— Aim of the task —
Convert the lines of the material below into a numbered list, starting at the line that contains "Select the Compressing tab" and ending at the last line of the material, with blank lines omitted. Leave the pictures out of your answer.

— Working data —
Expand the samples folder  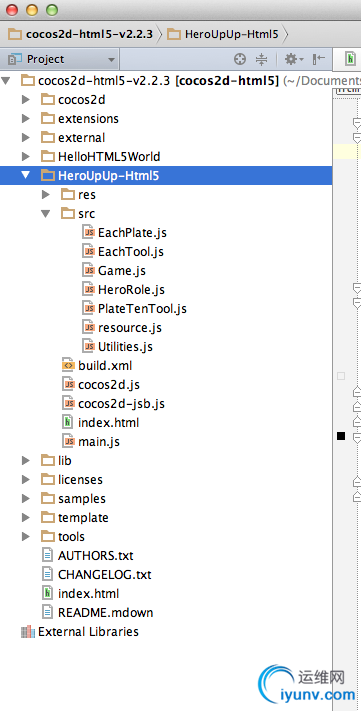26,498
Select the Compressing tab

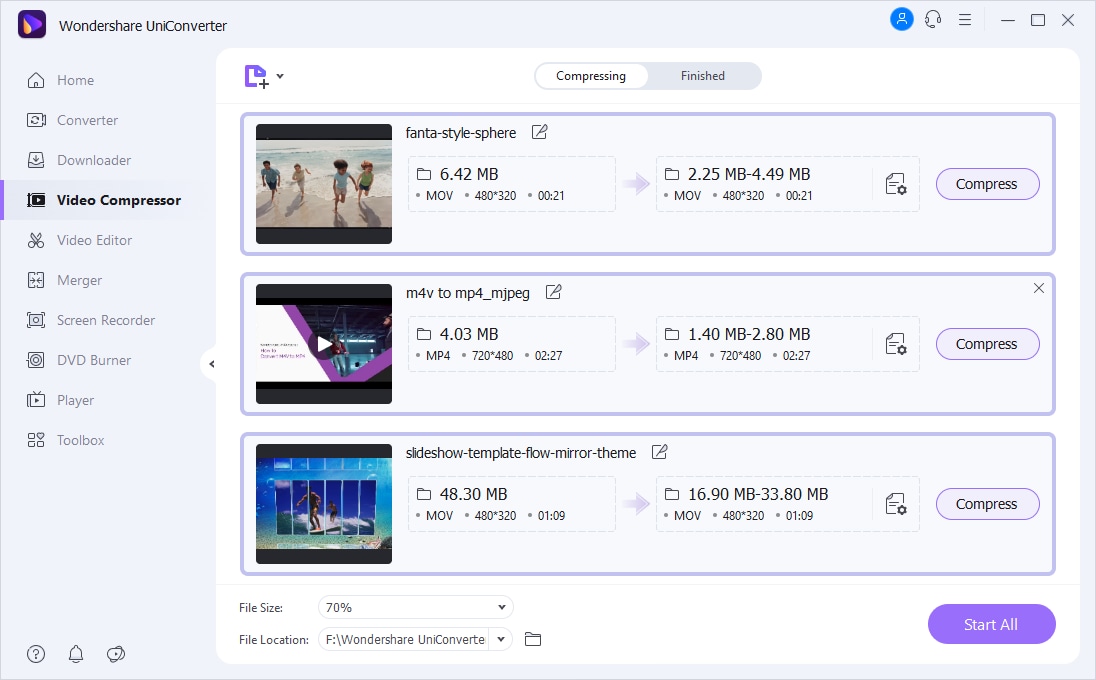pos(591,76)
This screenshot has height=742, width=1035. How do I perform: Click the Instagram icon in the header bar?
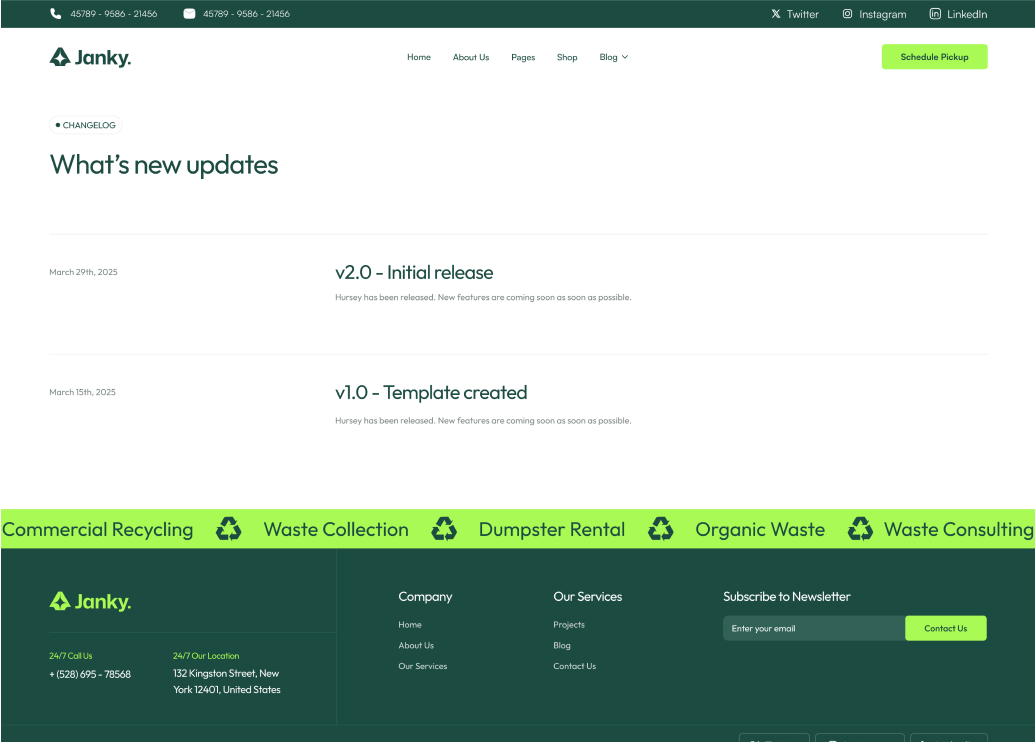point(848,14)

— Solution to this exercise —
1. Select the Compressing tab
2. pos(591,76)
3. This screenshot has height=742, width=1035. How do I perform: Click the Instagram icon in the header bar?
4. point(848,14)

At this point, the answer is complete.